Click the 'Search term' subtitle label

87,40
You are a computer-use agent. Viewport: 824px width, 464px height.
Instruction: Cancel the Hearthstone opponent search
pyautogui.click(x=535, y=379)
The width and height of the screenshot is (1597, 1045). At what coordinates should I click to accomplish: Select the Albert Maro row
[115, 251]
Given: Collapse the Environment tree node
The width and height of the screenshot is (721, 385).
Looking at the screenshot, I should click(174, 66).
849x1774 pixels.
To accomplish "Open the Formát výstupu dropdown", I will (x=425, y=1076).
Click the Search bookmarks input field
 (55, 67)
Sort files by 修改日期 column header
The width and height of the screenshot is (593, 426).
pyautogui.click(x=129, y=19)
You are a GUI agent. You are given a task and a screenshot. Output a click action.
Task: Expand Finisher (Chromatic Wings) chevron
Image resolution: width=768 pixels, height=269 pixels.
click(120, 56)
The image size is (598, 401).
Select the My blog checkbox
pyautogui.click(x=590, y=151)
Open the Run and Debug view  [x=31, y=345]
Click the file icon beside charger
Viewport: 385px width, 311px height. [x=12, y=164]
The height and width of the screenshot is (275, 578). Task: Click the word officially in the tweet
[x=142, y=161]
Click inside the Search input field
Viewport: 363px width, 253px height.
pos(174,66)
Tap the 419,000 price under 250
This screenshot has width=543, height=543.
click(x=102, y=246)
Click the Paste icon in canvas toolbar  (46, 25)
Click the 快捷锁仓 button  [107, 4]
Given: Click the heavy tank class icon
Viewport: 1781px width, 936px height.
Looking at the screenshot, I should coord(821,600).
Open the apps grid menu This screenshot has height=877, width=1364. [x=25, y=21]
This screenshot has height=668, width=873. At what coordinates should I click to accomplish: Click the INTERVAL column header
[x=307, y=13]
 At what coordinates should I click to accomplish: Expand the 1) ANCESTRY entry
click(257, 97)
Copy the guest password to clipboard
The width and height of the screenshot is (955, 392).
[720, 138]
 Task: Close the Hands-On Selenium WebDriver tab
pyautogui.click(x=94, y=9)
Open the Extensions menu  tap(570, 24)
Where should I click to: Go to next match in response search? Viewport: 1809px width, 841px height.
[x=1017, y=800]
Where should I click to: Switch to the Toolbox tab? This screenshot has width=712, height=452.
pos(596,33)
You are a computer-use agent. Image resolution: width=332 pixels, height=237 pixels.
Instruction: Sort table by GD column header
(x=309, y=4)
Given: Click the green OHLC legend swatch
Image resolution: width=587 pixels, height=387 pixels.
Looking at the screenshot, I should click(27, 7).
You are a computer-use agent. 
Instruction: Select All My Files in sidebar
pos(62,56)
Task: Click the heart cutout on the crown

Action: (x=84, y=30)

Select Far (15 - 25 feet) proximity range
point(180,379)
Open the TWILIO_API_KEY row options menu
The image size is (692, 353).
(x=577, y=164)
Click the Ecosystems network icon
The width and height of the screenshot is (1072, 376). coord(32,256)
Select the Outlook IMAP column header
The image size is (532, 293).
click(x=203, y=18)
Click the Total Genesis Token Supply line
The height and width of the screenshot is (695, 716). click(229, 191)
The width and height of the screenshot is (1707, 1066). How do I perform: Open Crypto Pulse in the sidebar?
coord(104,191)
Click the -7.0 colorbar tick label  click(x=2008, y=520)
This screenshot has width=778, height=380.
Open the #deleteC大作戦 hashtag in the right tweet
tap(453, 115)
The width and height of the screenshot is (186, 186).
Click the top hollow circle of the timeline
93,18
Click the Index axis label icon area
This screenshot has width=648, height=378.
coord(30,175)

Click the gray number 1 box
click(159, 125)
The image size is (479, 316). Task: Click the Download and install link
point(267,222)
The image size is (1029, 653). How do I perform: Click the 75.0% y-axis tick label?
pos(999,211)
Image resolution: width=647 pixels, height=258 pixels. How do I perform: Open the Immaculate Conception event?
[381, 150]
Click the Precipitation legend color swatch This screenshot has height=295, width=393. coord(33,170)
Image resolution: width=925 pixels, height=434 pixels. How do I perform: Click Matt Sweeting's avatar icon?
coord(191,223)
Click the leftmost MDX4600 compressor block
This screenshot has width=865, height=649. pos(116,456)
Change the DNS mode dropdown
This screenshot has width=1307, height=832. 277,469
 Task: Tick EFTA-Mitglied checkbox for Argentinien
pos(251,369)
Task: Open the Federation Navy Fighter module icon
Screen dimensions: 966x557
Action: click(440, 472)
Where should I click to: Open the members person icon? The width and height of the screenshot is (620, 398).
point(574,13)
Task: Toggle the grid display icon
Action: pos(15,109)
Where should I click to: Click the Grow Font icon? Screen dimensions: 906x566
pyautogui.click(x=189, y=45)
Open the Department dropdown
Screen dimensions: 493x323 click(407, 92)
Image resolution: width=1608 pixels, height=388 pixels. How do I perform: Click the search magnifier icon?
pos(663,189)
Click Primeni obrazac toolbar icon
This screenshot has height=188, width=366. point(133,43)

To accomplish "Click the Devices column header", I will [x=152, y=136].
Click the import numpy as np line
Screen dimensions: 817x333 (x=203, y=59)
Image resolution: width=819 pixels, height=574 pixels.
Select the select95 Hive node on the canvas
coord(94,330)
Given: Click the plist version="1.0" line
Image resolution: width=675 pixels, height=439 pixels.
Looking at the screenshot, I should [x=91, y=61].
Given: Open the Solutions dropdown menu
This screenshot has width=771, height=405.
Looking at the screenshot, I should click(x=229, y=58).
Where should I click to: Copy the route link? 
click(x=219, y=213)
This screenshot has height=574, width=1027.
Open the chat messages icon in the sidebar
-*-*-
Count each line of the material that includes the string "menu", then give only the total.

4